PROBLEM —
Can you render the listing, from its start up to and including the line with "Action: click(135, 206)", as a two-column CSV with the columns instruction and response? Each row should pair one text with the answer that follows it, with both fields quoted and any line breaks turned into spaces.

━━━ STORED RECORDS ━━━

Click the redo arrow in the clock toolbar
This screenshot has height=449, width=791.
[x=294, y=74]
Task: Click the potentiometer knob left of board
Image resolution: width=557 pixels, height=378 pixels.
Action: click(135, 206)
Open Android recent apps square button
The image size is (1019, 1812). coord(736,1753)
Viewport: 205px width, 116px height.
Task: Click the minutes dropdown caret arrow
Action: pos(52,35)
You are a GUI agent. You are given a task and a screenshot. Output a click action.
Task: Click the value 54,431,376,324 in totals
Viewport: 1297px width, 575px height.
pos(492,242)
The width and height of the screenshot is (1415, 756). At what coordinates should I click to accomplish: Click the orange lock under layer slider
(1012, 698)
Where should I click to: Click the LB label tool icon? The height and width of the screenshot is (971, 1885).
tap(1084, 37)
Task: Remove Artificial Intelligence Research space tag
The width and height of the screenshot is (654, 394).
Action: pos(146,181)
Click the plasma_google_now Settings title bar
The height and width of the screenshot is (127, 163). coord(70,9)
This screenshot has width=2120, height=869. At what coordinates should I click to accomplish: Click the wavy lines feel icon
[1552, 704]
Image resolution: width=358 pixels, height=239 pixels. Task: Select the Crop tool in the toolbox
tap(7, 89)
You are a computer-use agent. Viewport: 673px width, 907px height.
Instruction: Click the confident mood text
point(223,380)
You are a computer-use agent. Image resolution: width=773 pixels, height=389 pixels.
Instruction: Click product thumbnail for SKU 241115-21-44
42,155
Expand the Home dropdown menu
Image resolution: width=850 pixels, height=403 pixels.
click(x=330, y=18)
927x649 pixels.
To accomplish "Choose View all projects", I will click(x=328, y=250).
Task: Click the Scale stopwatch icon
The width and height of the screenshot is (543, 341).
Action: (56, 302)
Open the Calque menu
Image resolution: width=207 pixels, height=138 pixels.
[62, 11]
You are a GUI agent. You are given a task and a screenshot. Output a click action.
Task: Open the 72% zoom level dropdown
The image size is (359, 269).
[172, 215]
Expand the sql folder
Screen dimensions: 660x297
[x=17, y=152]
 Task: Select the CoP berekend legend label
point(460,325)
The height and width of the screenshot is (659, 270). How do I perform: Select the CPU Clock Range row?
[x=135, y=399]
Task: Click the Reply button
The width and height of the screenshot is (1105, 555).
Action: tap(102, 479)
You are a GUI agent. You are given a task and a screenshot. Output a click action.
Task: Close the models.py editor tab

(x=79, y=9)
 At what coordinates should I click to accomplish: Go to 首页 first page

━━━

FINAL ANSWER —
instruction,response
"Click the redo arrow in the clock toolbar This screenshot has height=449, width=791.","[x=294, y=74]"
"Task: Click the potentiometer knob left of board Image resolution: width=557 pixels, height=378 pixels.","Action: click(135, 206)"